__EXERCISE PROMPT__
The records below are to be copied exactly, with their pictures left out.

┌──

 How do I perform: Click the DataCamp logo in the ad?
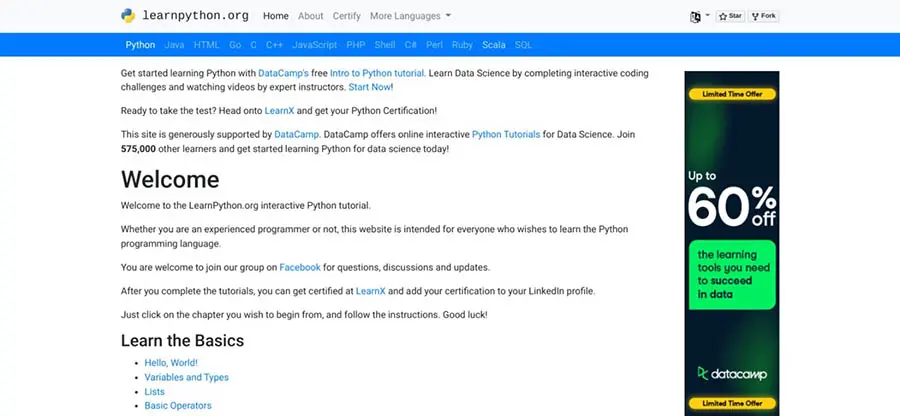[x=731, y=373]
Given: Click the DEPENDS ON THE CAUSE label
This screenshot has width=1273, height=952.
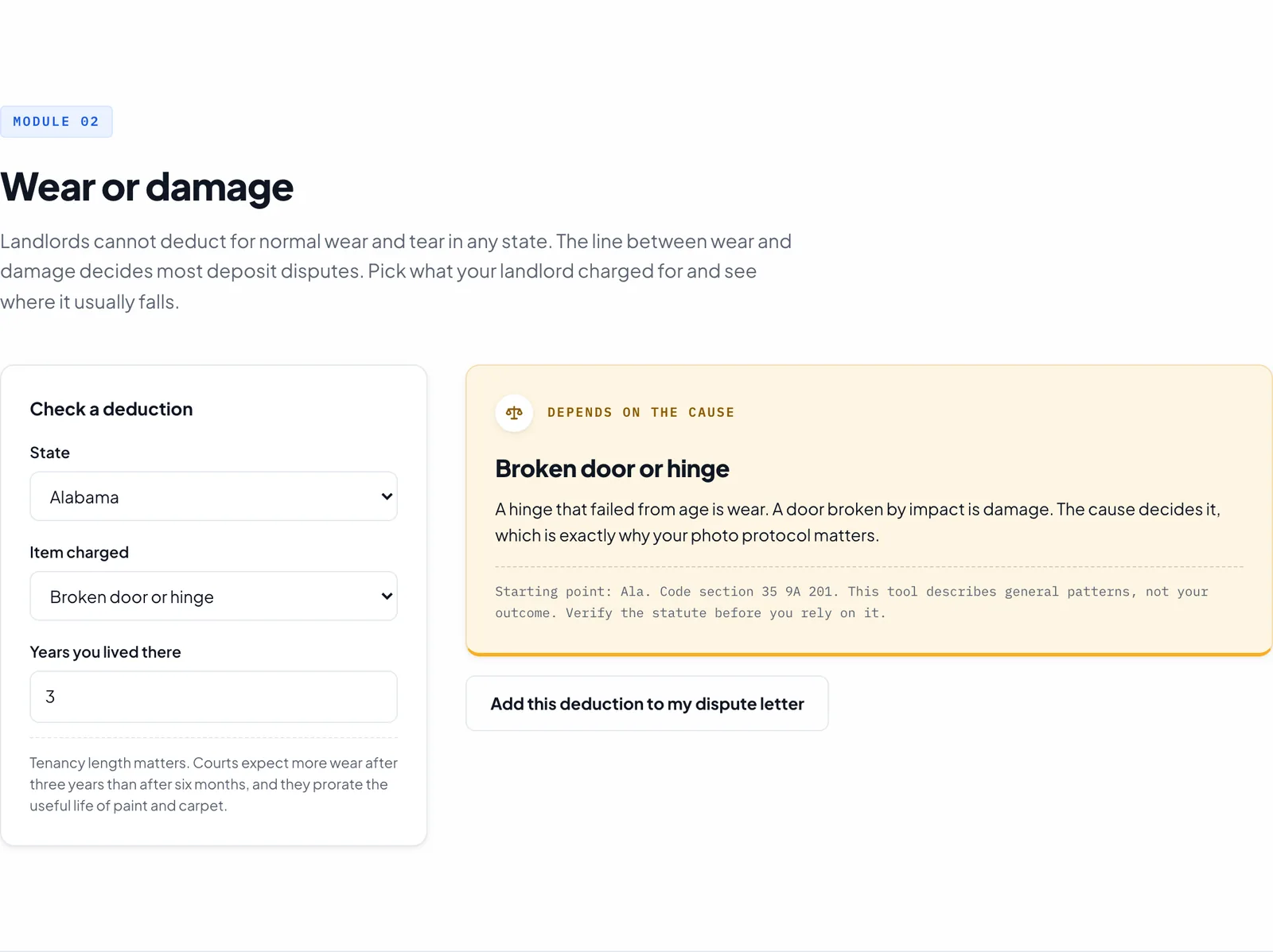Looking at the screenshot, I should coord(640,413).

└──

__EXERCISE OUTPUT__
 How do I perform: Click the DataCamp logo in the ad?
[x=731, y=373]
Given: Click the DEPENDS ON THE CAUSE label
This screenshot has width=1273, height=952.
Looking at the screenshot, I should coord(640,413).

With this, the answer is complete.